Selected passage >>
****************************************

Gladstone council to sell 219 properties
GLADSTONE Regional Council has voted to sell 219 properties to recoup part of its rates arrears totalling $27.1 million.
Under Local Government Regulation 2012, councils have the legal power to sell properties with rates arrears of more than three years.
At the December 1 meeting, councillors voted on whether to adopt council staff recommendations to sell the 219 properties, which owed $3,236,419.04 in outstanding rates.
As ratepayers have 12 months to pay their rates, the rates of the 219 properties are overdue by four years or more.
At a November meeting it was revealed council was owed a total of $27.1 million in outstanding rates.
Documents revealed in comparison with other Queensland councils, Gladstone’s outstanding rates total of 8.1 percent, was just above the 7.5 per cent average, and well less than Gold Coast (20 per cent), Fraser Coast (15.8 per cent) and Logan (15 per cent).
The item was then moved into confidential discussions, as there were issues with some properties and potential legal matters identified.
The Observer does not currently have the confidential list of 219 properties.

****************************************

Exercise details >> Write the next part of the article above on the Gladstone council's plan to sell 219 properties over unpaid rates, starting after its final sentence.

Data excerpt >>
****************************************

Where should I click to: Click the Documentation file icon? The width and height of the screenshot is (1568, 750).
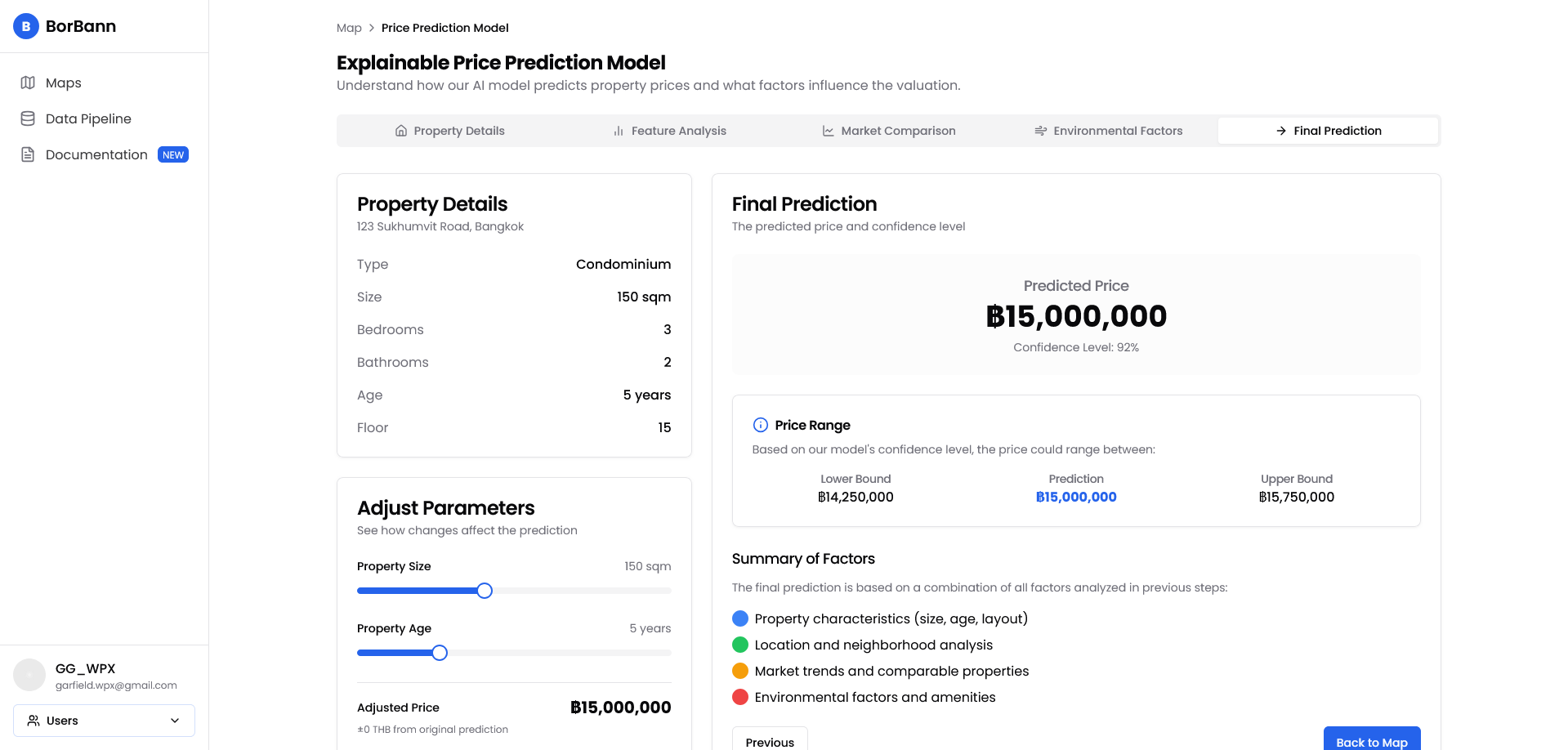click(28, 154)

****************************************

Solved exercise >>
When discussions returned to the public meeting, Governance, Finance and Risk general manager Mark Holmes said the report to councillors outlined both the number of properties involved, plus what other councils had done in similar situations.
“Two of those councils have commenced sale for arrears out of the five councils we surveyed, one will be commencing on 1 January, and two have postponed.”
Noting that Mackay, Rockhampton and Toowoomba council’s had suspended sale for arrears proceedings, Cr Kahn Goodluck said giving the property owners another six months “seems like a reasonable course of action at the moment”.
Cr Chris Trevor said the council stood to lose $3 million in rates and every year for the past 11 years, the sale for arrears had proceeded.
“If you don’t pay your rates we can’t deliver the services that the greater majority of our population expect us to deliver,” he said.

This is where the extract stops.